■ **СТРАНИЦА**:
Читаем Дягилев полностью

Маэстро не понравился только финал — заключительная часть балета, когда отец обнимает сына. Впрочем, композитор с ним согласился: «Да я и сам чувствовал, что предлагаемая мною тема, хоть и очень хороша, но всё же не совсем то. Вечером, засыпая, я всё искал новую тему, чистую, ясную, и думал, что для иллюстрации евангельской притчи она должна явиться свыше. Около часа ночи я встал и записал два такта. Рано утром сел работать снова, сохраняя тот же образ мышления, что и ночью. Тема вышла изумительная, и я после этого чувствовал себя именинником целый день».

Но радость была недолгой. 1 декабря к Прокофьеву пришли Дягилев с Кохно и «переругались» с ним из-за третьего номера, «Красавицы». И хотя композитор пытался доказать Маэстро, что видит балет «гораздо более акварельным, чем он себе представляет», тот взорвался: «Но тогда какой же это блудный сын? Вся сила в том, что он наблудил, раскаялся и отец его простил».

Впрочем, к общему пониманию так и не пришли. Почти сорокалетнему Прокофьеву притча виделась в одном свете, а его соавторам — Борису Кохно и Георгию Баланчину, которым было в ту пору по 24 года, — совершенно в другом. Но тут у жены композитора подоспели роды, и он лишь успел подумать: «Эх, надо из „Блудного сына“ сделать фортепианную сюиту!» В итоге, пишет композитор, «сбылись мои худшие опасения. Пока Дягилев разъезжал по Парижам, Кохно с Баланчивадзе ничего, кроме неприличных жестов, придумать не могли. Совсем в разрез с моей музыкой и декорациями… Обо всем этом я заявил и Баланчивадзе, и Кохну, и подошедшему после репетиции Дягилеву. Мне отвечали расплывчато: „да, да, надо подумать…“».

Прокофьев не знал, что думать Маэстро приходилось действительно о многом — практически обо всем, что касалось постановки балета. Сергею Сергеевичу понравились декорации, но он и представить себе не мог, сколько мучений пришлось пережить Дягилеву, пока тот, наконец, получил их.

Сначала всё складывалось хорошо. Маэстро, пригласив французского художника Жоржа Руо создать декорации и костюмы для балета, вполне резонно рассчитывал, что тот приедет в Монте-Карло с уже готовыми эскизами. Но эксцентричный, весьма странный на вид художник, прибывший в начале апреля, где-то за полтора месяца до намеченной премьеры, заявил, что набросков у него нет, зато есть все необходимые материалы для их создания. Каждое утро Руо посещал репетиции, затем с удовольствием обедал с Дягилевым, а после этого отправлялся в свой номер в отеле, как он уверял, работать. Кохно же только и ждал той минуты, когда Руо покинет их компанию, потому что считал общение с ним «скукотищей»: художник был одержим идеей, что его дилер Воллард отдает предпочтение «сопернику», Марку Шагалу, и ни о чем другом просто не мог говорить. Но стоило кому-нибудь сказать хоть слово о новом балете, как он тут же умолкал.

■ **НАБОР ЗАДАНИЙ**:
1. Определите, соответствуют ли тексту о «Блудном сыне» три утверждения: (а) Прокофьев записал новую тему около часа ночи; (б) Руо приехал в Монте-Карло с готовыми эскизами; (в) Кохно и Баланчину было примерно столько же лет, сколько Прокофьеву. Для каждого ответьте «да» или «нет» и приведите решающие слова текста точной цитатой.
2. Перепишите, пожалуйста, из текста о «Блудном сыне» отрывок от слов «Прокофьев не знал, что» до слов «наконец, получил их.» включительно, ничего не меняя.

■ **СТРОКИ ДАННЫХ**:
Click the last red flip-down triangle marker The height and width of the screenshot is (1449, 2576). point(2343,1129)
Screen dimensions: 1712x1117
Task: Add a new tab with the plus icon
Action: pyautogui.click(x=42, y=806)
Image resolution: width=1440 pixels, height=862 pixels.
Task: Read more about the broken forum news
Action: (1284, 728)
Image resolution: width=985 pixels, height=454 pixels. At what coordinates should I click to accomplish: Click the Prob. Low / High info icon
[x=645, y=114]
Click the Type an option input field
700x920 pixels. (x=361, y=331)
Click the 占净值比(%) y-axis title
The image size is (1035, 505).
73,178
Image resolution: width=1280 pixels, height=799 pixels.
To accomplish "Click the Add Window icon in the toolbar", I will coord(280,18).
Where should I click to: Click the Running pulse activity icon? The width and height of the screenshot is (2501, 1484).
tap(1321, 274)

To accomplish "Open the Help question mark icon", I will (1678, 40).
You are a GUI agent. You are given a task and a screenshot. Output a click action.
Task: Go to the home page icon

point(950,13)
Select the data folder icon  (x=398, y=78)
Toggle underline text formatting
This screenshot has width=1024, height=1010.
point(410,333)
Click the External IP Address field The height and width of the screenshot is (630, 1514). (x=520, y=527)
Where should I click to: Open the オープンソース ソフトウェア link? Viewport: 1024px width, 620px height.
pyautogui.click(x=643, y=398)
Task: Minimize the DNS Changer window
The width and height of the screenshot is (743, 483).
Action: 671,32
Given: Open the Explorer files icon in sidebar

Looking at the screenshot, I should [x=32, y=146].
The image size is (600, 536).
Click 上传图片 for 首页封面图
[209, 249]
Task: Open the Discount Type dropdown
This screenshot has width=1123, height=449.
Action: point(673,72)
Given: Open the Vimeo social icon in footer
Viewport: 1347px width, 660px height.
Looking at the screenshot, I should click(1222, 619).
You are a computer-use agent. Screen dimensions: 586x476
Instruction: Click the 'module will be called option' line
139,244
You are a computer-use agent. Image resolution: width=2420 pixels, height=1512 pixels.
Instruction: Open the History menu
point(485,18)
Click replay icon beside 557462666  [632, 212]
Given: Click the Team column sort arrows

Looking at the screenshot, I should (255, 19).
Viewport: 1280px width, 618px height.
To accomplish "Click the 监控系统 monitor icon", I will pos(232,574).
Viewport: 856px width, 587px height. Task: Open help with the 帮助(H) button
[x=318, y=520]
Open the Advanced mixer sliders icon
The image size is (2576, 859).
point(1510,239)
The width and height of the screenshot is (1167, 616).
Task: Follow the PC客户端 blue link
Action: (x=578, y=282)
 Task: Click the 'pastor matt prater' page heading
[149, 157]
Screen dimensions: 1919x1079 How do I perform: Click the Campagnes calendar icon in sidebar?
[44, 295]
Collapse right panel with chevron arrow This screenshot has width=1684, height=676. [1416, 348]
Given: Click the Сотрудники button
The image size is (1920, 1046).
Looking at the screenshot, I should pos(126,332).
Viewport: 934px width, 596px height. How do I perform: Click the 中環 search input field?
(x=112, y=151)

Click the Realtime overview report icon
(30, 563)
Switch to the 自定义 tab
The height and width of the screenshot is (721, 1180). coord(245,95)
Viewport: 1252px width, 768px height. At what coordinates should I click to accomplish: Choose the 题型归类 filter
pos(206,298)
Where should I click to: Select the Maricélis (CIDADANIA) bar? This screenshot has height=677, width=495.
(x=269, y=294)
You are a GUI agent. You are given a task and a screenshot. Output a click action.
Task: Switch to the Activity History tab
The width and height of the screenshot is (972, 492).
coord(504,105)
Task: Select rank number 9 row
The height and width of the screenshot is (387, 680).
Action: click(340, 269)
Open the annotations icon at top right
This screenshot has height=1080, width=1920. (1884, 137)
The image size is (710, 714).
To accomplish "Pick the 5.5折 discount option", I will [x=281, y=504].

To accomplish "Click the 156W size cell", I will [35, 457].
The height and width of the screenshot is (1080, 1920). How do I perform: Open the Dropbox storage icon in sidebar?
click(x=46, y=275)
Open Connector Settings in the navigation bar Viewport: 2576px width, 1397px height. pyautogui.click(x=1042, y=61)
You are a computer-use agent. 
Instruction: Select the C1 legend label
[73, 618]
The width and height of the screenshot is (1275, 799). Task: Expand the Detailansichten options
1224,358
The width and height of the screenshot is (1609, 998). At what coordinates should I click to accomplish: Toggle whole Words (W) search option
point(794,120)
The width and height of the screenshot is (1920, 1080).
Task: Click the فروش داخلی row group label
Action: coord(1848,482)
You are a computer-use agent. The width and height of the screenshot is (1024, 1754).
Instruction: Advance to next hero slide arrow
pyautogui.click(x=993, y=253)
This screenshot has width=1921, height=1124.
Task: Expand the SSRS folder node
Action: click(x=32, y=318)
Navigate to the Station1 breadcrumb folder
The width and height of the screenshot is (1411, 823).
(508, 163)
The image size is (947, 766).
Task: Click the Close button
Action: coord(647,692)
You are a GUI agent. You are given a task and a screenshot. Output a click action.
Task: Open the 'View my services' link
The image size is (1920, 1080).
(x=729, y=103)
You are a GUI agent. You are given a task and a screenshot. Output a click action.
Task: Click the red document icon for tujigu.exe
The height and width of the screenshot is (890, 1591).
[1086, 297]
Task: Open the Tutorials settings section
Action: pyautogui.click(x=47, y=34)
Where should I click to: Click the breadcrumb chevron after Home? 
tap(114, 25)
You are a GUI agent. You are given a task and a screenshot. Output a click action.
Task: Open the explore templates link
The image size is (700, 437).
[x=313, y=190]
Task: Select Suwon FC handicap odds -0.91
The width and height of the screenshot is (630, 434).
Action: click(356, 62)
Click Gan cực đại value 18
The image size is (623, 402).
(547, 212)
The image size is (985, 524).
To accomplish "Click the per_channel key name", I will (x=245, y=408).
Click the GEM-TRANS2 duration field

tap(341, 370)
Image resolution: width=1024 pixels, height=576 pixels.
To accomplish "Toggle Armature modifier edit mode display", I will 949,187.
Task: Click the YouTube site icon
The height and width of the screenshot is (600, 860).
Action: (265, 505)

■ **ОТВЕТЫ К ЗАДАНИЯМ**:
1.
(а) Да: «Около часа ночи я встал и записал два такта».
(б) Нет: «заявил, что набросков у него нет».
(в) Нет: «Почти сорокалетнему Прокофьеву» и «которым было в ту пору по 24 года».

2.
Прокофьев не знал, что думать Маэстро приходилось действительно о многом — практически обо всем, что касалось постановки балета. Сергею Сергеевичу понравились декорации, но он и представить себе не мог, сколько мучений пришлось пережить Дягилеву, пока тот, наконец, получил их.